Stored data
**********

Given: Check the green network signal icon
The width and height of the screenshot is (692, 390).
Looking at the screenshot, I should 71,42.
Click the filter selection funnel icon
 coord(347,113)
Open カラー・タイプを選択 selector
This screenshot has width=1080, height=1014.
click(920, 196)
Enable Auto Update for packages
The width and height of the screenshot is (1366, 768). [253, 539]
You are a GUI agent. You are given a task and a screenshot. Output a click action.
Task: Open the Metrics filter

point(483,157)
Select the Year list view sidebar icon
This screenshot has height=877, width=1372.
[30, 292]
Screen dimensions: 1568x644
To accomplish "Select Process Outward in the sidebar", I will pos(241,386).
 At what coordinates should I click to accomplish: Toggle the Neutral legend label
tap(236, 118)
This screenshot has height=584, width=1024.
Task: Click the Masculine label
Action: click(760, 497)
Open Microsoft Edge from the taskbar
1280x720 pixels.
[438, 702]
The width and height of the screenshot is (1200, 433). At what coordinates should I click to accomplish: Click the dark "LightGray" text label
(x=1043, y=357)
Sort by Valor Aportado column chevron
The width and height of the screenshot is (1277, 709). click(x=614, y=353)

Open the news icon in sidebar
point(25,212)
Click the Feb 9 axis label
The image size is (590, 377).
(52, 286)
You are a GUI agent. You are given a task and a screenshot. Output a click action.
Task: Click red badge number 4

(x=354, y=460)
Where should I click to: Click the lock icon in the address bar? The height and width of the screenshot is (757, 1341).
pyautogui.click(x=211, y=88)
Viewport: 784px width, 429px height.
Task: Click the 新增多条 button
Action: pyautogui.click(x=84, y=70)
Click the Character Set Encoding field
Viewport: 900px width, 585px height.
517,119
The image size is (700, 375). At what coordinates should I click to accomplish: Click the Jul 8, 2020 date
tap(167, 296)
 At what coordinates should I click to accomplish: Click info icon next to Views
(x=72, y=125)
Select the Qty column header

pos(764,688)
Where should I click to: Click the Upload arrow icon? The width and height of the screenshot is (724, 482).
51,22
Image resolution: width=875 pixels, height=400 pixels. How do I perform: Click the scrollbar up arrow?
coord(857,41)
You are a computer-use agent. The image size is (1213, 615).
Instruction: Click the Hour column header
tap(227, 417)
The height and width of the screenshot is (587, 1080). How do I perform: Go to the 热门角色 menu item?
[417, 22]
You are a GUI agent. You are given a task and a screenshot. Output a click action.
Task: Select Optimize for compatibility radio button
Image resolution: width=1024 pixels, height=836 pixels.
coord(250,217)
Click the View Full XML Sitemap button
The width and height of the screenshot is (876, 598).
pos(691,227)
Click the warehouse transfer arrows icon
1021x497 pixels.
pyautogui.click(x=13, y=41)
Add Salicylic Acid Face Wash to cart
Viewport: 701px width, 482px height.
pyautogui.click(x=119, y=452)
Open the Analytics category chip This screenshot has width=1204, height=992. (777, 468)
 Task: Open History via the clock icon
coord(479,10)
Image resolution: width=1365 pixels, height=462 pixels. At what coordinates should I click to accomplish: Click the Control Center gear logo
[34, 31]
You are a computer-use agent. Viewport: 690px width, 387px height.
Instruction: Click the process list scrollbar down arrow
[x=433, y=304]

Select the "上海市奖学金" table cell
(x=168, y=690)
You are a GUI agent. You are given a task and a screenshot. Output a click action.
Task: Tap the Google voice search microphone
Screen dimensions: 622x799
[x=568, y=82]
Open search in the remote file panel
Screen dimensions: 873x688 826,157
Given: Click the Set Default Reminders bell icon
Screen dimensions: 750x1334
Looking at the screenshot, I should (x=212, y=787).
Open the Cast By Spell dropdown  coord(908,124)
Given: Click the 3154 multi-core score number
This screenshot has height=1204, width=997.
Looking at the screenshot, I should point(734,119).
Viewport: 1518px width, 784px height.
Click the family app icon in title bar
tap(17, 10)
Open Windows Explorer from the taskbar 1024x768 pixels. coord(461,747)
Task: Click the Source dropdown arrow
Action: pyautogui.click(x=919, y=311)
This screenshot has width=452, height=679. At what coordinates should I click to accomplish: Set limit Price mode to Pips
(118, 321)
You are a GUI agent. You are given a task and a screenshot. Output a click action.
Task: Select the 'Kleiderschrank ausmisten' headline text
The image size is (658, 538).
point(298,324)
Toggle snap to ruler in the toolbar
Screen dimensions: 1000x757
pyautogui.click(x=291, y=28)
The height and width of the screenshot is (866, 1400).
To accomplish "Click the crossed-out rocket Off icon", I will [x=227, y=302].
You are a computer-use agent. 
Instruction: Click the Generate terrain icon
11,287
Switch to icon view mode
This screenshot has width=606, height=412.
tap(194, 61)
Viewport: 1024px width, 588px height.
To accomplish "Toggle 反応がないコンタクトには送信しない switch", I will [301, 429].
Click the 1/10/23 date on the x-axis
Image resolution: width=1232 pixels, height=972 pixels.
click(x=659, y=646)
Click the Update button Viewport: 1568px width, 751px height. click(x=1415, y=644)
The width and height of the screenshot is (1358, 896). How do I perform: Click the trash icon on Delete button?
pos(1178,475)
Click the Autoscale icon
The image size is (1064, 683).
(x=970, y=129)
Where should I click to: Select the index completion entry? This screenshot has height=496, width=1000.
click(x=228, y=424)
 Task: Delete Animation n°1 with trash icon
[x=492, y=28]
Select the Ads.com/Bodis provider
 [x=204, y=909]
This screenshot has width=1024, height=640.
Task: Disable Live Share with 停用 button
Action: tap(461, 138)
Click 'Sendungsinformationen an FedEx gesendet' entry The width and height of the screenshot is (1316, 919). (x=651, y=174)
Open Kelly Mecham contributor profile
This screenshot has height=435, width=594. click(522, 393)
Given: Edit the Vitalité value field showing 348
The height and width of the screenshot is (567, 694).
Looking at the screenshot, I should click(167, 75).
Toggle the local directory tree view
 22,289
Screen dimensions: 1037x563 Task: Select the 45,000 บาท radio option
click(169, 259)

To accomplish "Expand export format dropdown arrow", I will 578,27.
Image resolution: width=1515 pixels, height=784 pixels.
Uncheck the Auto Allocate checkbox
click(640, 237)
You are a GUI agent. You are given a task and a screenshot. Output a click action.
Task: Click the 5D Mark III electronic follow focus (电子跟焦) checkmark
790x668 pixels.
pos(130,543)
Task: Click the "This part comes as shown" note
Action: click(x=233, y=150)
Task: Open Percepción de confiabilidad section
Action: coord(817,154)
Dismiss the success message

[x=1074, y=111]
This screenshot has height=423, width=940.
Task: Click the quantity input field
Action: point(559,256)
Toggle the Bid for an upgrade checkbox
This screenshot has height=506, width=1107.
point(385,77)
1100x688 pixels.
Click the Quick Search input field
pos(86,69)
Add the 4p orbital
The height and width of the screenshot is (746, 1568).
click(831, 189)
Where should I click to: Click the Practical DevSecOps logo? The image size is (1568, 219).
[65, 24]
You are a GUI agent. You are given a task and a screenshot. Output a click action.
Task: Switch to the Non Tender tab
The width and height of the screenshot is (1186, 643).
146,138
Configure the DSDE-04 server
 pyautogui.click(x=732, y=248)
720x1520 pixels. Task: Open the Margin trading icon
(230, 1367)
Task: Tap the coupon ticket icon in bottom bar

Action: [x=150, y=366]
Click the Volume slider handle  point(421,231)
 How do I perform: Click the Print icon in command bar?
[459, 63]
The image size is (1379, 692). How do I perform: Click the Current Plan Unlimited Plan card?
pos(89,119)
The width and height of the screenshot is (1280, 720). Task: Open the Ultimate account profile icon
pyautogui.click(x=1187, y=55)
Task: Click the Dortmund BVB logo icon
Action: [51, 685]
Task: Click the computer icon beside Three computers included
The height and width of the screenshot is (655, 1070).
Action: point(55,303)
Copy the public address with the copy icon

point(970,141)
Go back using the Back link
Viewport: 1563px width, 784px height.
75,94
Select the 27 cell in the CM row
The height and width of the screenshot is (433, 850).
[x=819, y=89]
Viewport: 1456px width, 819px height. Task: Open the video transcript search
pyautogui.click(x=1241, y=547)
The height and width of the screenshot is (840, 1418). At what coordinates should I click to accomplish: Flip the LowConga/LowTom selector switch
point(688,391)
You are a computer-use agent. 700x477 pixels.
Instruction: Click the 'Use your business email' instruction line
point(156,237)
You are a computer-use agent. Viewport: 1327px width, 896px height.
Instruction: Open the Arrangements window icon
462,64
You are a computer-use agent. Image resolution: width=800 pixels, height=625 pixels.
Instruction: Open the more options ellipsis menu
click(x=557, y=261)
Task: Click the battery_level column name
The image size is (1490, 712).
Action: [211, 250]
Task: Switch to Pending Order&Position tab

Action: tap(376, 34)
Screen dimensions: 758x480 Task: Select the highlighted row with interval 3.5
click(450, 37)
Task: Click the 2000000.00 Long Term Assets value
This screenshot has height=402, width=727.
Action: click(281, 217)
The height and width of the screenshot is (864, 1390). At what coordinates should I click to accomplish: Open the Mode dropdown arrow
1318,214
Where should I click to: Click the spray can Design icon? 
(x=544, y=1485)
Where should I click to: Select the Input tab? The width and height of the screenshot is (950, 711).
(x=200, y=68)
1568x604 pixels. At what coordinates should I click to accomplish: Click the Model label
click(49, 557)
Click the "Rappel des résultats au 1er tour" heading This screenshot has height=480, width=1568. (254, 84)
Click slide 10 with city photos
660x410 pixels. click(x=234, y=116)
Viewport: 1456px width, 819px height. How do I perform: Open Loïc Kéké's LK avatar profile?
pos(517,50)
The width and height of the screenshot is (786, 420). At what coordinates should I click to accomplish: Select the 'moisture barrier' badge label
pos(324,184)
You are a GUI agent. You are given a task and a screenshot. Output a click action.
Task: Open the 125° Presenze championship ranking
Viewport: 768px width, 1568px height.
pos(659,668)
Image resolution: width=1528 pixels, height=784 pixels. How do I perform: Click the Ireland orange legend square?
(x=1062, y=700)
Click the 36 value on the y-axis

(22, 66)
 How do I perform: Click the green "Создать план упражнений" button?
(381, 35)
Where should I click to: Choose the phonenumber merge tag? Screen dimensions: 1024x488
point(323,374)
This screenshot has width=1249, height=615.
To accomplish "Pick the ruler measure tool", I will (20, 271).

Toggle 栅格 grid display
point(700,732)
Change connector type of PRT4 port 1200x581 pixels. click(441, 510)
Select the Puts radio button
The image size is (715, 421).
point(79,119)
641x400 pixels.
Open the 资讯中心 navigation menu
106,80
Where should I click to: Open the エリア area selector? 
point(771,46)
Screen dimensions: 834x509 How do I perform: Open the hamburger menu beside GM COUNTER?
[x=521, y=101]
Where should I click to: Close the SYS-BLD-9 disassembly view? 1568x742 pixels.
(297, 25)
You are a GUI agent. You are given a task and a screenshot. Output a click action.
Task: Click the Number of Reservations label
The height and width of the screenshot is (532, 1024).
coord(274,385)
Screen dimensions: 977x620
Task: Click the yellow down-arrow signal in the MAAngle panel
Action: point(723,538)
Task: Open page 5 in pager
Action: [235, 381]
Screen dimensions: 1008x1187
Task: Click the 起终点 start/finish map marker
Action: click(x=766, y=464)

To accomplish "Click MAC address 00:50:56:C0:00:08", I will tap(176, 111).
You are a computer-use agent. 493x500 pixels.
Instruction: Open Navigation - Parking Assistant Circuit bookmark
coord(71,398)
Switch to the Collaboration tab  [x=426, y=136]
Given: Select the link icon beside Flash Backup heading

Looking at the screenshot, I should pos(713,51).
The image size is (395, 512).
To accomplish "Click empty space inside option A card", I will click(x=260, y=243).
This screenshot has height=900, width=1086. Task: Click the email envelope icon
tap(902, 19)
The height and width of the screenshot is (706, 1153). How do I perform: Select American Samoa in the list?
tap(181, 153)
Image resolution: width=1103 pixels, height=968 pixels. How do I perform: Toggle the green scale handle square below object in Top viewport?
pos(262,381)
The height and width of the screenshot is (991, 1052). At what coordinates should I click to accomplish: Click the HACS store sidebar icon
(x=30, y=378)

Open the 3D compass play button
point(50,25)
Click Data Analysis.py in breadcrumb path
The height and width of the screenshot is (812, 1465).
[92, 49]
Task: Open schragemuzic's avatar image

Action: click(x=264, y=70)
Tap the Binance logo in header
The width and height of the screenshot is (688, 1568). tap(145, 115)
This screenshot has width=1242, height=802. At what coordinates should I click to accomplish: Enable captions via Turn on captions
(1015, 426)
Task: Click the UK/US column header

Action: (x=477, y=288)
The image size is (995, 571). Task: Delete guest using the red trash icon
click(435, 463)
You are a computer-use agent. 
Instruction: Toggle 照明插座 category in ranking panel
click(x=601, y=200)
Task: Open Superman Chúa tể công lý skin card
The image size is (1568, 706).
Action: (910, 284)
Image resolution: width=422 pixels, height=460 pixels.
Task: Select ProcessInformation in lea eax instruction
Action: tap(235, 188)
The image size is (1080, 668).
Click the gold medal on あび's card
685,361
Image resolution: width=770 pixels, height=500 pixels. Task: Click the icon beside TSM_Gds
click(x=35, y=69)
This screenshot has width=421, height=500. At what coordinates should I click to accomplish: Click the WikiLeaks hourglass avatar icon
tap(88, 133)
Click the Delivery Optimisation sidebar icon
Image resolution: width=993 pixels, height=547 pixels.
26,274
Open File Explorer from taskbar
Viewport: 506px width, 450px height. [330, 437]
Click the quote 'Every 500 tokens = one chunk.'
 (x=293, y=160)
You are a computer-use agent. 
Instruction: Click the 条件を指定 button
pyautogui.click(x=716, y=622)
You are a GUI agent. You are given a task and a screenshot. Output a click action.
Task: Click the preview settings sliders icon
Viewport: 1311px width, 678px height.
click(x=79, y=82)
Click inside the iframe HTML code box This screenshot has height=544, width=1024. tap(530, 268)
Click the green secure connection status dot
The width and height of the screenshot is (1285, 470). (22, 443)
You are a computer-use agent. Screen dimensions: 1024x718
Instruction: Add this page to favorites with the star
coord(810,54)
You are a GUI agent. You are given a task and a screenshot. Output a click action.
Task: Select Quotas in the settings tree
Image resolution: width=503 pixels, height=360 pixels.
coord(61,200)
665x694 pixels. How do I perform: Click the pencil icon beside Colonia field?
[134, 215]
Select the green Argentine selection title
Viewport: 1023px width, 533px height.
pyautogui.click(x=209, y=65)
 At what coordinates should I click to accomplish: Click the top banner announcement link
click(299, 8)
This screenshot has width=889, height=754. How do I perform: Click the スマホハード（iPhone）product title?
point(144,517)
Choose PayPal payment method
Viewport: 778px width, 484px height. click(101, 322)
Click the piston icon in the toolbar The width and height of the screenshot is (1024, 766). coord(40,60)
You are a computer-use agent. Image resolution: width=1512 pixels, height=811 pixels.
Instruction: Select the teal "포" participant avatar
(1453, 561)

**********

- **Exercise objective**
What you give back should be exactly the lines of the data above from the line with "Click the Delivery Optimisation sidebar icon" through the line with "Select the green Argentine selection title", both of those included, and nothing more.

- **Response box**
Click the Delivery Optimisation sidebar icon
Image resolution: width=993 pixels, height=547 pixels.
26,274
Open File Explorer from taskbar
Viewport: 506px width, 450px height. [330, 437]
Click the quote 'Every 500 tokens = one chunk.'
 (x=293, y=160)
You are a computer-use agent. 
Instruction: Click the 条件を指定 button
pyautogui.click(x=716, y=622)
You are a GUI agent. You are given a task and a screenshot. Output a click action.
Task: Click the preview settings sliders icon
Viewport: 1311px width, 678px height.
click(x=79, y=82)
Click inside the iframe HTML code box This screenshot has height=544, width=1024. tap(530, 268)
Click the green secure connection status dot
The width and height of the screenshot is (1285, 470). (22, 443)
You are a computer-use agent. Screen dimensions: 1024x718
Instruction: Add this page to favorites with the star
coord(810,54)
You are a GUI agent. You are given a task and a screenshot. Output a click action.
Task: Select Quotas in the settings tree
Image resolution: width=503 pixels, height=360 pixels.
coord(61,200)
665x694 pixels. How do I perform: Click the pencil icon beside Colonia field?
[134, 215]
Select the green Argentine selection title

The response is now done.